When someone is arrested, there are a few ways that he or she can be released from custody. You have probably heard of bail and bond before, although there is a difference between the terms. Understanding these differences will help you determine what is needed for your loved one to be released.
What Is Bail?
Bail is the amount of money a defendant must pay in order to be released from jail. When the money is given to the jail, the defendant is said to have been “bailed out.” Should he or she not return for the next court hearing, that money is forfeited and a warrant is issued for the defendant’s arrest.
There can be several conditions of bail, too, such as not leaving the jurisdiction of the court, not drinking, not doing any drugs and more. If a defendant does not abide by these requirements, the the bail could be revoked and he or she would be put back in jail.
What Is Bond?
Bond is money paid by a bonding company to the court. The bond is usually secured with the bondsman, which means that something is given to the bonding company in exchange for the defendant’s release. If the defendant doesn’t appear in court, the property put up with the bondsman becomes the property of the bondsman.
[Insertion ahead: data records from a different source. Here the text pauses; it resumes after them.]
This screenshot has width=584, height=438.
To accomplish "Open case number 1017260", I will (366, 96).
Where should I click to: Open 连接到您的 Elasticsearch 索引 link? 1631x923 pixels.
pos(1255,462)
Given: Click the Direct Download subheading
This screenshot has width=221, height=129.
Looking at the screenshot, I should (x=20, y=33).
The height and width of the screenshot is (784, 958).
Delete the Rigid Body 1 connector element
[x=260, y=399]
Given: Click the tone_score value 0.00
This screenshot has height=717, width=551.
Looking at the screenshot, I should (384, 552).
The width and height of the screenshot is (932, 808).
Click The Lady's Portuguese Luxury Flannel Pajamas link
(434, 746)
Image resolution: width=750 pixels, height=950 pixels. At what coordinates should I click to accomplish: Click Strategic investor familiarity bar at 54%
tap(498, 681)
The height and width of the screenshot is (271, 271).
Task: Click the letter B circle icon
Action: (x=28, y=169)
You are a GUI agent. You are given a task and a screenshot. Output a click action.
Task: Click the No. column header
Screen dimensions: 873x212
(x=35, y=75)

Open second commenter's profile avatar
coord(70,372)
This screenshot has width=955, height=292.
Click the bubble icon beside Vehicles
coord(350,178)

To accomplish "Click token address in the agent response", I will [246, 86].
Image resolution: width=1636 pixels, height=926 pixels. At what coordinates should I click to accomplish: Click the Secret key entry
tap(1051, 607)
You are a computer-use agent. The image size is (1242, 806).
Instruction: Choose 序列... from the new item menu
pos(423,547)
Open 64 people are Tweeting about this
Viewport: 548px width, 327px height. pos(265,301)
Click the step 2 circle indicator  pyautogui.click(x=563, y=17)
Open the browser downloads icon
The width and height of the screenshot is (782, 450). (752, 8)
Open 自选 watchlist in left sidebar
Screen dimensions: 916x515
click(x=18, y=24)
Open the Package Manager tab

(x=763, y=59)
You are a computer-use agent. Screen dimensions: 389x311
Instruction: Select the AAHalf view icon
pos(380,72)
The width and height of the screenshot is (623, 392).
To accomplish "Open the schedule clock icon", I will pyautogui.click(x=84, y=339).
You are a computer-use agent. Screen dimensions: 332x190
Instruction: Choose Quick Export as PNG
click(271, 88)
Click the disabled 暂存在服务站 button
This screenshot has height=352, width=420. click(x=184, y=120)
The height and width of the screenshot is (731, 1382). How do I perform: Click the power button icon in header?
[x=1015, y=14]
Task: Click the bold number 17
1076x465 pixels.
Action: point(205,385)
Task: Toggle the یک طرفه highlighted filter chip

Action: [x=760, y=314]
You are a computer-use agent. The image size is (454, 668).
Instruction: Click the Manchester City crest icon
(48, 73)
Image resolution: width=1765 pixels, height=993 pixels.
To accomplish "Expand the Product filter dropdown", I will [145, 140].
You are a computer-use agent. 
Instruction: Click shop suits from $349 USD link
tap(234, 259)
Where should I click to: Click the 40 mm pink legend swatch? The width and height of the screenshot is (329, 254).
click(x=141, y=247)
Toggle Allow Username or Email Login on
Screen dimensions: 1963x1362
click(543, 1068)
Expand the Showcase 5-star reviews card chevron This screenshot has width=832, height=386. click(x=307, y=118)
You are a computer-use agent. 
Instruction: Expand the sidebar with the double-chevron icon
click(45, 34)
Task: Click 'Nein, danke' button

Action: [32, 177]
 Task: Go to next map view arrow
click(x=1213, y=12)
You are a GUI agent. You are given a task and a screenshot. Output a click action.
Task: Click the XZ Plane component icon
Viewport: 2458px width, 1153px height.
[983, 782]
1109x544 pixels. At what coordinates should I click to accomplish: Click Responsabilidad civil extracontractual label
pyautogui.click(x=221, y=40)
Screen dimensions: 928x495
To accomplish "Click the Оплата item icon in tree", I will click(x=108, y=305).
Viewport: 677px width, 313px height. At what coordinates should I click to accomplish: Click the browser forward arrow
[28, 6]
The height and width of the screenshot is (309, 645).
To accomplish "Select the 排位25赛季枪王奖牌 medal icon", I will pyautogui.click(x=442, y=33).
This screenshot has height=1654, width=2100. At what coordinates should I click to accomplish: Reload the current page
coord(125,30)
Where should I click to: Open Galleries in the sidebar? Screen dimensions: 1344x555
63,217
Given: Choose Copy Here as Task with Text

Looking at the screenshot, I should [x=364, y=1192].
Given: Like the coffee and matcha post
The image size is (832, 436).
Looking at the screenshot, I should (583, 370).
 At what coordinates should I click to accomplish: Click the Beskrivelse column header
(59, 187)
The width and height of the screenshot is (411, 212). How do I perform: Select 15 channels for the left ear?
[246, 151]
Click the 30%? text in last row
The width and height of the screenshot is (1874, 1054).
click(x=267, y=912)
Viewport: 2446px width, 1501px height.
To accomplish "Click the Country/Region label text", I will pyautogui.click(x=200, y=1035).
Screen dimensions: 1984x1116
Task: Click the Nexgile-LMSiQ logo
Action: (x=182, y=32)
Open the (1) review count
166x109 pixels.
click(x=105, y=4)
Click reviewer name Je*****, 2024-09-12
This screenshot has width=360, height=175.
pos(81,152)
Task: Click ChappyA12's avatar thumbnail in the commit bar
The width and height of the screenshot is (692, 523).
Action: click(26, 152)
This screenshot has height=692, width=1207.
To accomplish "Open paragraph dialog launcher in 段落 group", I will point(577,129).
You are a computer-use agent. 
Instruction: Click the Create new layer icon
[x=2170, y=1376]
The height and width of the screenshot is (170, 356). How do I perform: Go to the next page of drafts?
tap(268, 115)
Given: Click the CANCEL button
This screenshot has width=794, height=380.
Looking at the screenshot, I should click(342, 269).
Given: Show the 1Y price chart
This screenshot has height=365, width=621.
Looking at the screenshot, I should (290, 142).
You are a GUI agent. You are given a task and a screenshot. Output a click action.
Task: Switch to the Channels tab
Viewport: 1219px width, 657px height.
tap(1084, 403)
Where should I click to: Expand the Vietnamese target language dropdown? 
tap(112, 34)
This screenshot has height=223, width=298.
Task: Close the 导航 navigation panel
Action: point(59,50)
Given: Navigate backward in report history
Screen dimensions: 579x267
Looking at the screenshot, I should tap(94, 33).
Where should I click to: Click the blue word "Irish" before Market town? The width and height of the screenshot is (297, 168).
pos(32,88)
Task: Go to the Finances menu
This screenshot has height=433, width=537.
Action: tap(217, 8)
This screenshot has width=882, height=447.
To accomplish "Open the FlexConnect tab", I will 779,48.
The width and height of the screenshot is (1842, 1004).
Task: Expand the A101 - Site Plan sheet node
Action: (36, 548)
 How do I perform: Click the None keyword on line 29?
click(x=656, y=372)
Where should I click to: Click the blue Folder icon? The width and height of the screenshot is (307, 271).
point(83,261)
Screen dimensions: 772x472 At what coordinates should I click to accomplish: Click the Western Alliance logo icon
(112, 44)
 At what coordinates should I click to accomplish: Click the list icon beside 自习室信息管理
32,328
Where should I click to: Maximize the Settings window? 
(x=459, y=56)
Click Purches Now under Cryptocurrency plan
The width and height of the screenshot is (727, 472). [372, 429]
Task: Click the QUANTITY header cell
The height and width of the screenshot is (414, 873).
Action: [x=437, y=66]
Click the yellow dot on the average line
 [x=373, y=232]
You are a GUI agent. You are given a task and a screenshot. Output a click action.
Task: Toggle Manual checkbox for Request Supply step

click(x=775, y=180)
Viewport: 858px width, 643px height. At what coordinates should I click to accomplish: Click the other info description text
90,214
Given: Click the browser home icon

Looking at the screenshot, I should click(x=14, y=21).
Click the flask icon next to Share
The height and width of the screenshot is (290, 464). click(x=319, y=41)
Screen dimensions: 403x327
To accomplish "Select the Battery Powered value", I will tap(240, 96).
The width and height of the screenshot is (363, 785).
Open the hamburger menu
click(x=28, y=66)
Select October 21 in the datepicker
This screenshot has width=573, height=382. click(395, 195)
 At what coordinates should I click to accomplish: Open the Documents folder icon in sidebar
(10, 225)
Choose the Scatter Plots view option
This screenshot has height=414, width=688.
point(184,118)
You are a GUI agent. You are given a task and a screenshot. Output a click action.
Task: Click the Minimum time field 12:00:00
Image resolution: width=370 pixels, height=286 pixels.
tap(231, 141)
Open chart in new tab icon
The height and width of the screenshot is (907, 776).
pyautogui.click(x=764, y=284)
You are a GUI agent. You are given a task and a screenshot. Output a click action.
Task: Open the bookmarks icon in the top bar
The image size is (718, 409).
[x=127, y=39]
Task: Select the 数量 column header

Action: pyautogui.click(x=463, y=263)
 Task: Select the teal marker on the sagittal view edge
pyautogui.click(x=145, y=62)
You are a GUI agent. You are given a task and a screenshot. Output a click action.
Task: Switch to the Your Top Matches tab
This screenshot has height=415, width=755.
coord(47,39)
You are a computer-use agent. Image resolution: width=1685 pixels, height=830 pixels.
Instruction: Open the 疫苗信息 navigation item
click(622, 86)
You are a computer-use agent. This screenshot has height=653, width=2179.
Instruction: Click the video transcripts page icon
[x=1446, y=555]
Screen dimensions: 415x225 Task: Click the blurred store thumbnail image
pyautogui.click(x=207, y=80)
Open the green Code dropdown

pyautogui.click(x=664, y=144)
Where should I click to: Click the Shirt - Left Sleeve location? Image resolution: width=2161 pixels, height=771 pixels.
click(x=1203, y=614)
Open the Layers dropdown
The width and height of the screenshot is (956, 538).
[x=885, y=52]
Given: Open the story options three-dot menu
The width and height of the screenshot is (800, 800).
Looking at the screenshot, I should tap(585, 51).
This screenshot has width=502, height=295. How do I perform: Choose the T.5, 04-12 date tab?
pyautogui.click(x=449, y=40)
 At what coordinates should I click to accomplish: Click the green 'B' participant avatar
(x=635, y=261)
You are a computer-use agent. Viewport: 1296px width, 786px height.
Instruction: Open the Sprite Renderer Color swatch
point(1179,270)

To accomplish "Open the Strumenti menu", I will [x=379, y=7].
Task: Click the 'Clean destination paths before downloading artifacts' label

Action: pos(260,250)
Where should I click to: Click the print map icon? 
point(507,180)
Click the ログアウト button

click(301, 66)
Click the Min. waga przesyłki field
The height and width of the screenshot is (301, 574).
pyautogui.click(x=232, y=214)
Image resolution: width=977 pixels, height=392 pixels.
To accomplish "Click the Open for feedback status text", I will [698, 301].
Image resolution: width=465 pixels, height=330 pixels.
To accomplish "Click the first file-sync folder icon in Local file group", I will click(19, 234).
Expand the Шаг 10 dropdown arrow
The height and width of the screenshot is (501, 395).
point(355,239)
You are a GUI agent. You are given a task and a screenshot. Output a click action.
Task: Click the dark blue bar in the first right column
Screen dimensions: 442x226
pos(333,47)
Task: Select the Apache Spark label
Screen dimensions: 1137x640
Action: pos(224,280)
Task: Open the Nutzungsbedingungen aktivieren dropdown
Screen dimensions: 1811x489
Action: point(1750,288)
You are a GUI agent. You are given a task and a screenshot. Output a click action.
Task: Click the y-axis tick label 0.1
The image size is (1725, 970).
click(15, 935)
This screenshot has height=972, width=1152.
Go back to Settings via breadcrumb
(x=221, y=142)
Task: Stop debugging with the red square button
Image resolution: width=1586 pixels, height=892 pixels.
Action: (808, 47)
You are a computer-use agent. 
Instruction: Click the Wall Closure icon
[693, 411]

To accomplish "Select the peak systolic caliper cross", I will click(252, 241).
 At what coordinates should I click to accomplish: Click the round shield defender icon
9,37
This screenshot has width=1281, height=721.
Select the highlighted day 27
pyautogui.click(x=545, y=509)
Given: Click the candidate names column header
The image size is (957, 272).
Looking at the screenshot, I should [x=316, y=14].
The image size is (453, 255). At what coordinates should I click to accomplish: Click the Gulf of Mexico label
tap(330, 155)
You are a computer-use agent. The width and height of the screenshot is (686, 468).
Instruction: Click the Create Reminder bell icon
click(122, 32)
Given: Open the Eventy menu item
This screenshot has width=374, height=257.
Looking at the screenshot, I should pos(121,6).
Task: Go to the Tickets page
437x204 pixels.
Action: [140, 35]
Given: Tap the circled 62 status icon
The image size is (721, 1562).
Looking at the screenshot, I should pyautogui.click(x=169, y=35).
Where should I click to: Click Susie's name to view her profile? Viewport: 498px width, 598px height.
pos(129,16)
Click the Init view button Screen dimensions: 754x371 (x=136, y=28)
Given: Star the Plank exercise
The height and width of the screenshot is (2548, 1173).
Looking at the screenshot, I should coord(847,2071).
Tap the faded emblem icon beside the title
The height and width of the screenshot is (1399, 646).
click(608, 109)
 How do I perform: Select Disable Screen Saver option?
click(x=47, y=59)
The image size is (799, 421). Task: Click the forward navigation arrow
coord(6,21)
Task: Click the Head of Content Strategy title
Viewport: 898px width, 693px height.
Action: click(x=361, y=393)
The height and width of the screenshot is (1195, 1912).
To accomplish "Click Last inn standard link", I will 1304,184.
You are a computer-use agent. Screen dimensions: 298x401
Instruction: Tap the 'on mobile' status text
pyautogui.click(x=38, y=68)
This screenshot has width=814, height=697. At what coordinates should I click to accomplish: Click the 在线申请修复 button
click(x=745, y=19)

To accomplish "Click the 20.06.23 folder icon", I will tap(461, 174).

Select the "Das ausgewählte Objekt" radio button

The bond put up is generally done so with an affidavit from a company that backs the bondsman. If the bondsman is unable to get the defendant to return and appear for court, the bondsman, and in some states, bounty hunters, are allowed to pick up the defendant and return him or her to court.
What Is a Signature Bond?
Some courts allow defendants to post a signature bond. This is an agreement between the defendant and court and does not require any money ahead of time. If the defendant doesn’t appear, the defendant will owe the court a specific amount of money. This type of bond is generally reserved for defendants who are not considered a high risk of flight.
Is Bail or Bond Better?
It really depends on your resources. If you can put the money up with the court and know that you will appear, then you won’t be out any money. If you skip court, though, you will not only have the bounty hunters looking for you, but law enforcement as well. Your attorney can provide advice on using bail or bond to get out of jail. This professional advocate can also ask the court for a bail reduction if it is set too high.